++++ Texto base

Avatares e historias personalizadas, a la carta, ponen en vilo a los abogados especializados en derechos de autor, pues la reproducción es infinita e instantánea
Paula Winkler
lunes, 7 de abril de 2025, 09:44 h (CET)

El presidente ejecutivo de “Open AI” –inteligencia artificial- informó que, en una hora, había aumentado un millón de usuarios al sistema de la aplicación “ChatGPT”: furor por crear dibujos para ser usados como perfiles en las redes, muchos similares a las que produce el estudio Ghibli –una célebre productora de animación japonesa-.


Avatares e historias personalizadas, a la carta, ponen en vilo a los abogados especializados en derechos de autor pues la reproducción es infinita e instantánea. 


Lo que preocupa, además del tema jurídico relacionado con tales imágenes fijas (o en movimiento), es lo que puede haber detrás de este singular proceso de resignificación personal por parte de los usuarios, que prefieren identificarse con un dibujo animado a postear su foto en las redes o no postear nada, remitiéndose solo a sus comentarios en foros y demás plataformas digitales.

++++++++
++++ Registros

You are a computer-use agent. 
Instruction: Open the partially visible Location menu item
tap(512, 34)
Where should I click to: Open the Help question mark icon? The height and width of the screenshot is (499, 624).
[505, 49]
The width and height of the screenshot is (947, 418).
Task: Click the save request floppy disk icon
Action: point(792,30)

++++++++

Tarea A -
Copia el artículo sobre ChatGPT desde "El presidente ejecutivo" hasta "de animación japonesa-.", cambiando "una hora" por "un día".
Tarea B -
Contesta según el artículo sobre ChatGPT:
(i) ¿Quién firma el artículo?
(ii) ¿Qué día de la semana se publicó?
(iii) ¿Con qué prefieren identificarse los usuarios en lugar de postear su foto?
Responde usando solo el texto base.

Respuesta A -
El presidente ejecutivo de “Open AI” –inteligencia artificial- informó que, en un día, había aumentado un millón de usuarios al sistema de la aplicación “ChatGPT”: furor por crear dibujos para ser usados como perfiles en las redes, muchos similares a las que produce el estudio Ghibli –una célebre productora de animación japonesa-.

Respuesta B -
(i) Paula Winkler.
(ii) Lunes.
(iii) Con un dibujo animado.